Cam Brady is a sitting Congressman of a North Carolina district and is on his way to becoming re-elected because he is running unopposed. However, after a scandalous phone call is made, two CEOs played by John Lithgow and Dan Aykroyd think they see an opening to gain control of that district by bringing in their own candidate to run against Cam Brady. Their choice is Marty Huggins, an operator of a local tourism company. On the outside he looks like a terrible choice, however he just happens to be born into a very powerful family.
Ferrell’s performance as Cam Brady was good, but I don’t think he was at his best here. He’s better in an ensemble, something like Anchorman or Old School. Everything he’s done where it’s just him and another person playing off each other just doesn’t work for me. Too much Ferrell, in a short period of time can be a bad thing.
Galifianakis plays Marty Huggins in a similar way to his Seth Galifianakis character. For those unfamiliar, in some of Zach’s comedy specials he’s used a character named Seth who supposedly his twin brother. (I’ll put a link in this post of Seth Galifinakis.) Marty Huggins is a funny character and I liked the running bit throughout the movie about him not being able to open doors.

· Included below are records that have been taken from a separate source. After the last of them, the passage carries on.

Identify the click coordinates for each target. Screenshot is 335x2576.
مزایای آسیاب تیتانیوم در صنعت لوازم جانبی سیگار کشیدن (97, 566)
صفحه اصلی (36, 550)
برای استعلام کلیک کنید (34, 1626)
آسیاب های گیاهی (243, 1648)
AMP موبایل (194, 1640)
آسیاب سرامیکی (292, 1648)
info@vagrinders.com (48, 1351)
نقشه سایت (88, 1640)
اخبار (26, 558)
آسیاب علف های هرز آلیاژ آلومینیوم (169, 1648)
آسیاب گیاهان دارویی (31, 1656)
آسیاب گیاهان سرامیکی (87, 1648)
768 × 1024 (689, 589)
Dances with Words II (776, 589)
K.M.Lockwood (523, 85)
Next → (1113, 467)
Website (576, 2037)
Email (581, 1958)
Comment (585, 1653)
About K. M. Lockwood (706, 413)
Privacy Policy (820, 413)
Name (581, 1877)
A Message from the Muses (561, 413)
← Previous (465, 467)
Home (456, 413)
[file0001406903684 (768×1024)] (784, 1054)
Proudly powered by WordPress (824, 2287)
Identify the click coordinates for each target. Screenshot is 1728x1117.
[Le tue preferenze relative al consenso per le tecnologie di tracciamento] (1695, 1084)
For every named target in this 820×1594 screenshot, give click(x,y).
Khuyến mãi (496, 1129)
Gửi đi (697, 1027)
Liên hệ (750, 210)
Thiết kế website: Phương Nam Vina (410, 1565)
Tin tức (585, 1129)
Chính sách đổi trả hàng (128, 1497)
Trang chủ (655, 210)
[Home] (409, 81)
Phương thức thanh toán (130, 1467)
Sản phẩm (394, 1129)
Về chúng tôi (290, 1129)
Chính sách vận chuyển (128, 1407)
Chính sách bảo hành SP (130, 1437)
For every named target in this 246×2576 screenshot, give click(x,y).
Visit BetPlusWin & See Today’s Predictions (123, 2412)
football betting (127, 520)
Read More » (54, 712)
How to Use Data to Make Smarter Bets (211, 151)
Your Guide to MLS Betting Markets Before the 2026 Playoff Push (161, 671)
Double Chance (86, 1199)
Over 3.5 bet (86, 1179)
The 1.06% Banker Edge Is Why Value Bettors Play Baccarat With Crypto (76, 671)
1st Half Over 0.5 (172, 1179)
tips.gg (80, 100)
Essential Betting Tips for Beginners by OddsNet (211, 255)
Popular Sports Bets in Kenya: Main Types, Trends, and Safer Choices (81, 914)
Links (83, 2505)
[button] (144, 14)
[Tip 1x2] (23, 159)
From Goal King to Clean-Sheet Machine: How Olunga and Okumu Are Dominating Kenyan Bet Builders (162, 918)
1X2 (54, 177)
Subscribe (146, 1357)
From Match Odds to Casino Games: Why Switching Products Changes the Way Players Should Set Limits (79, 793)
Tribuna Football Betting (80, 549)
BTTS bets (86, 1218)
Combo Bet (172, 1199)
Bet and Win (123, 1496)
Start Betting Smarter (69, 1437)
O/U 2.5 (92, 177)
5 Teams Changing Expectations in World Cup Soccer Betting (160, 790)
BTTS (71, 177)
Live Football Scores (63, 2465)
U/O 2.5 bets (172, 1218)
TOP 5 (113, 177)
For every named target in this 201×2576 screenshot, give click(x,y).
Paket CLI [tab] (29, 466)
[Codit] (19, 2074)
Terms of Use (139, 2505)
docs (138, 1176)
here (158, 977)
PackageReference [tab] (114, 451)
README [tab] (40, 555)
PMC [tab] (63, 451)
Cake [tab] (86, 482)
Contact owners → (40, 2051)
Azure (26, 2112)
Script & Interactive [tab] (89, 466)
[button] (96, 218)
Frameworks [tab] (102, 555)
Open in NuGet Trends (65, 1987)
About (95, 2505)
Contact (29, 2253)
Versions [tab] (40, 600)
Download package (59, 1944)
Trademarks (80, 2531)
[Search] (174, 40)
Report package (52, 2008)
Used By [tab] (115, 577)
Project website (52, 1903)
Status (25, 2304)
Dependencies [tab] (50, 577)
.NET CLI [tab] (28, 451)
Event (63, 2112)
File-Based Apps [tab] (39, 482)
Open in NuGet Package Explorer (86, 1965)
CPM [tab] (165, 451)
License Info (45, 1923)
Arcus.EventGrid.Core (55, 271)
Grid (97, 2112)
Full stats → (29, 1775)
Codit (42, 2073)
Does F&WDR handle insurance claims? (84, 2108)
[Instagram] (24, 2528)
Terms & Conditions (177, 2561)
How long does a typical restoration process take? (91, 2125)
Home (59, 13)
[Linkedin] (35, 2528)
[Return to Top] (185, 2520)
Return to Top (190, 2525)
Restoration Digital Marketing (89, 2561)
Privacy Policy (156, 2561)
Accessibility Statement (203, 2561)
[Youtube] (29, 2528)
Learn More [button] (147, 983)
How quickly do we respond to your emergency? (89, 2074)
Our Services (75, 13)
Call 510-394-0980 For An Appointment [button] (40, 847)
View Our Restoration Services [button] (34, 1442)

I really enjoyed the smaller roles played by Jason Sudeikis, who we recently saw in a lead role in Horrible Bosses. He played the role very well and got quite a few laughs from the audience I was with. Also Dylan McDermott, who played the campaign manager hired by Lithgow and Aykroyd’s characters played his role very serious yet oddly funny at the same time “I’m here to make you not suck.”
I think the film does a good job of getting it’s political point across without beating the audience over the head. The ending will probably be disappointing to some (me included) but I wasn’t really that concerned with who won the race.
I’m glad director Jay Roach kept the film to a brisk 85 minutes because it felt very well paced and I thought it was directed fairly well. However, this was yet another forgettable Jay Roach film. We have to go all the way back to 2000’s Meet the Parents before we find a good Jay Roach movie. At that time, he seemed like the hottest comedy director in Hollywood after coming off of the two Austin Powers movies.
In the end, I left with the feeling of, “Yeah, that’s what I expected it to be.” Neither of the two characters are that memorable, Cam Brady is no Ron Burgundy and Marty Huggins is no Alan from The Hangover. I laughed at the trailer and was looking forward to this movie, however I only got 2-3 solid laughs by the end credits.